The traditional Qingming festival, known as Tomb-Sweeping Day in English, is a uniquely Chinese event. This year it falls on the 4th of April as determined by the Chinese lunisolar calendar. It is one of China’s seven official public holidays and as such is primarily valued as a much needed day off by us ESL teachers, but that doesn’t diminish the cultural value of the fascinating rights and rituals that take place during the festival. Most teachers will be able to enjoy a three day weekend thanks to this holiday so it’s a great chance to do some travelling.
Qingming Festival Traditions
Primarily Qingming is when the Chinese visit the graves of their ancestors. Young and old alike pray before their ancestors and sweep their tombs (hence the name). Offerings of chopsticks, food, tea and wine are made. Zhǐqián, known as joss paper or ghost money in English, are sheets of paper and paper crafts that are also given as a burnt offering.

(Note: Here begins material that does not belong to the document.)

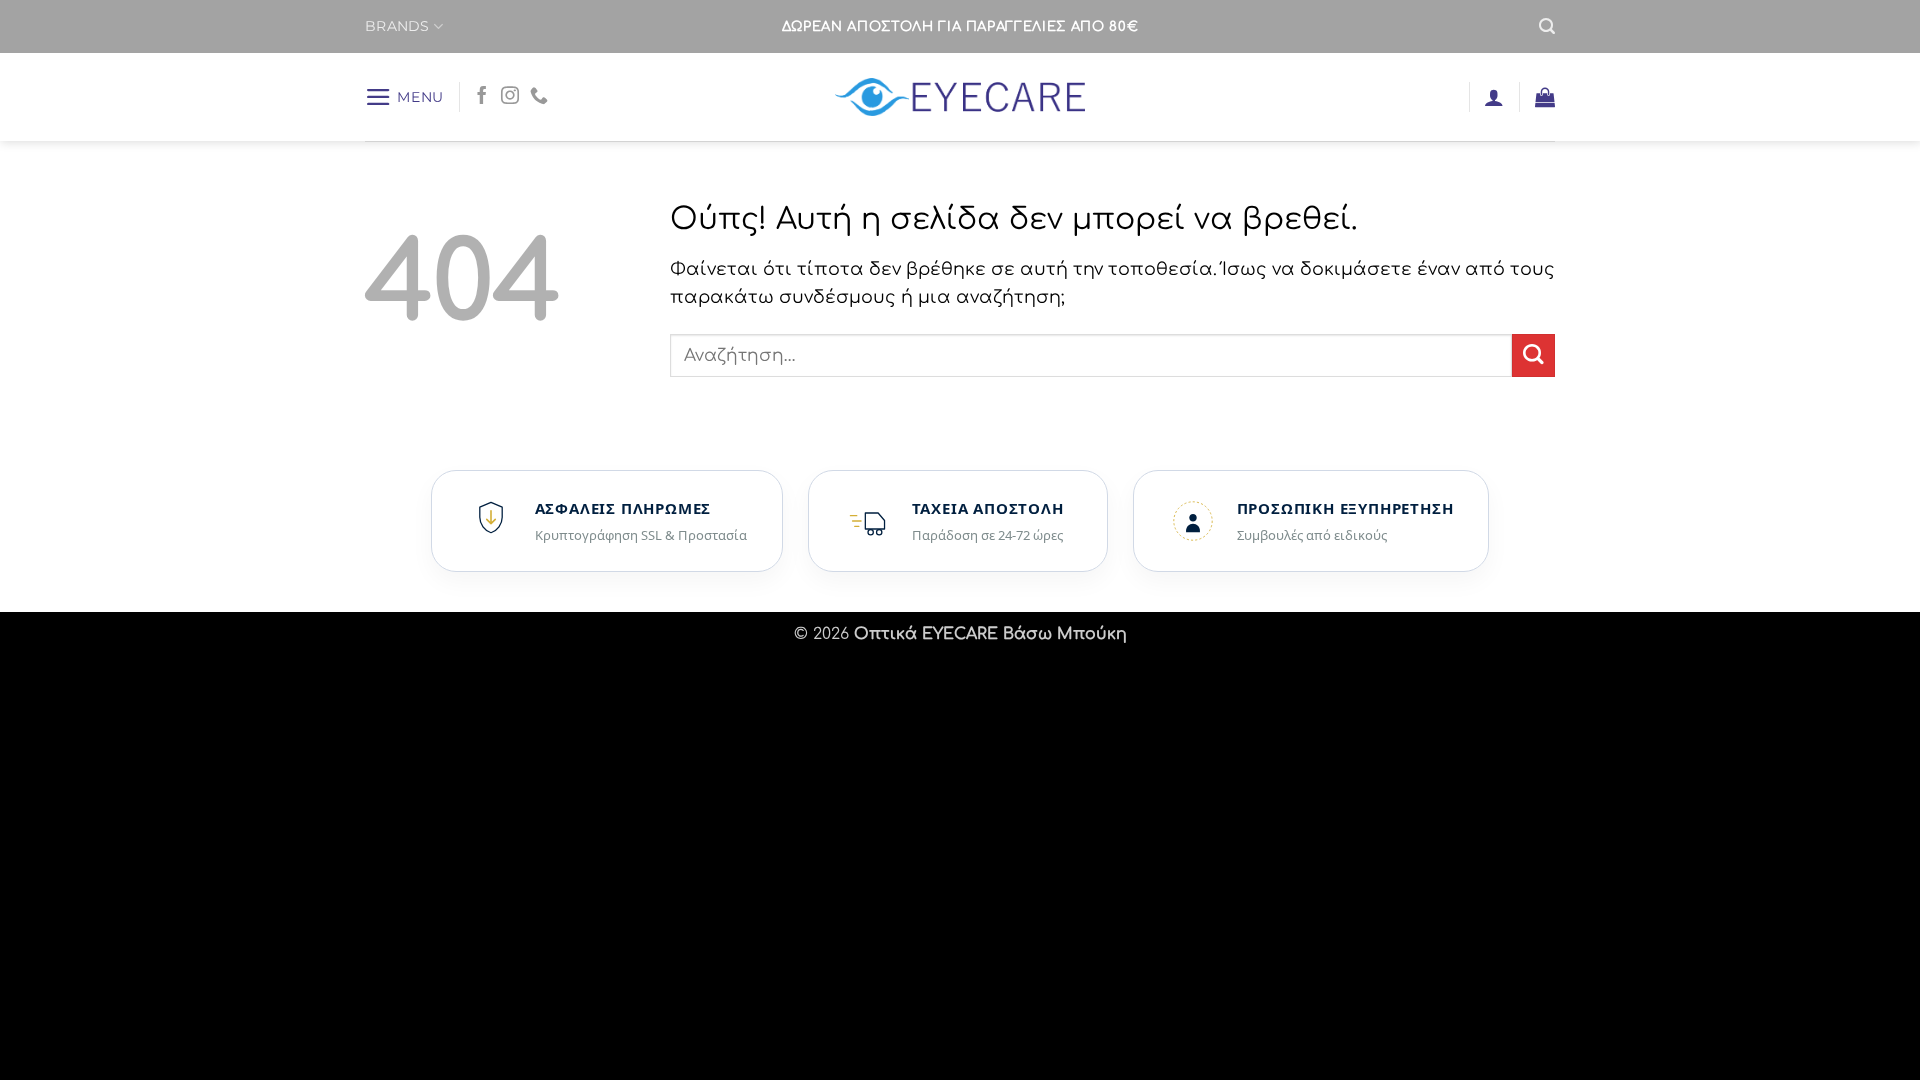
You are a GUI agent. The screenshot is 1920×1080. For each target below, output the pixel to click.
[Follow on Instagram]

Modern varieties of joss paper include papier-mâché recreations of material goods such as clothes, cars and houses, that can be used by the ancestors in the afterlife. The most well known joss paper item amongst westerners is the “hell bank note”, printed to resemble legal tender but available in denominations ranging into the billions. This paper currency along with paper credit cards and cheques is burnt for the ancestors so that they might purchase lavish gifts for themselves in the afterlife.
Qingming and Tea Culture
The festival is also significant in Chinese tea culture since this specific day divides the fresh green teas by their picking dates. Green teas made from leaves picked before this date are given the prestigious ‘pre-Qingming’ designation which commands a much higher price tag. Apparently these teas possess much lighter and subtler aromas than those picked after the festival however as the author could never afford them this cannot be confirmed.
Qingming in Art
China’s most famous artwork, Qīngmíng Shànghé Tú (translated as Along the River During the Qingming Festival), painted by the famous Song Dynasty artist Zhang Zeduan in the 12th century, depicts the Song Dynasty capital of Kaifeng during Qingming celebrations. The panoramic scroll painting captures the festive spirit and commotion of the festival and its successive scenes reveal what life looked like at all levels of Chinese society, from rich to poor.